I did search around the web a bit, but couldn’t get a answer that really made sense to me. I’m hoping a guru or two here can help out.
Rather than buy a new computer, I purchased some new parts and reused some old parts to put together new machine. After a bit of early head-shaking and cursing, I got things to work, and I’m fairly proud of my creation. Other then opting for RDRAM, it has better spec’s than a comparable Dell system, and came in at about 1/3 the cost.
Just out of curiosity, I downloaded the latest set of Sandra tools from SciSoft. I ran a few benchmarks against similarly equipped systems, and was expecting to be pleased with the comparison. The memory bandwidth [512MB of PC2700, with a M. board bus that is supposed to be 533Mhz] was off the charts, but the memory performance itself lagged noticeably behind the included baselines for PC2700. This is strange, but it wasn’t the biggest unpleasant surprise. My ATA133 hard drive with 8MB onboard cache (NTFS file system, UDMA 6) performs about as well as an ATA66 with a 2MB cache. I’m inconsolable. To be clear, however, I haven’t noticed problems with the drive outside of this testing.
Any ideas? Flawed test? Did I screw up the installation? The bios (Award v6) autodetected the drive correctly, but I believe I did have to manually turn on LBA support. As per their instructions, I allowed XP to partition and format and did not use Maxtor’s formatting tools, dynamic overlays, etc.
For a drive over 32GB on XP, the documentation states that NTFS is the only option. It was also the only choice during formating.
Thanks for the test link, I’ll give it a try.
Is there any possibility a drive could otherwise work fine, but have a problem so severe it runs about 1/2 it’s expected read/write speed (at least according to Sandra)?

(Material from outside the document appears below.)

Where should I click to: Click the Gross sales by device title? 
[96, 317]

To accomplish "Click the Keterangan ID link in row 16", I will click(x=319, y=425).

I’ve got a 80 gig and 40 gig HD both formatted Fat32 using XP (80) and Win2k(40).
My guess about your low scoring HD is…I have no guesses. Whats the number you are getting? I got a 404 initially after all Microsoft updates were done. I got new 4in1 drivers (ver 4.45) and it jumped to 477. It stayed around 480 with some very minor O/Cing. Then I got DirectX 9.0 and all my scores went to crap. Then I got the newest Nvidia drivers (41.09) and my HD scores jumped up to 581. Last test they came up as 545. I’d say the 4in1’s were the biggest jump but they tend to jump around a bit on their own.
Have you checked that DMA is enabled for the hard disk in the Device Mangler? I’ve thus far avoided XP as much as possible, so I’m not an expert user. I imagine that Device Mangler still exists in some dark corner of the OS. Check the entry for the hard disk itself and make sure DMA is checked. Also be certain that any 4-in-1 type drivers for motherboard components are installed. I usually install these right after the OS finishes installing. What make/model is the mobo?
Dead0man, I believe the 4in1 drivers are for VIA chipsets, but I thought you might be on to something there, so I visited the SiS site (I have the 645DX chipset) and got the latest driver package. I confirmed that both the IDE controller and the drive have new SiS drivers, but the speed problem remains. The numbers I’m getting look like this (reported in MB/sec.):
The_Raven, I checked again after installing the new drivers, and DMA is still enabled. The motherboard itself is an Aopen AX45-533N. I’d gladly have paid an extra US$20 or so for an Intel chipset, but I was sold on ATA133 capability. I’m not sure it is a board problem anyway. The chipset, as I mentioned above, is SiS 645DX.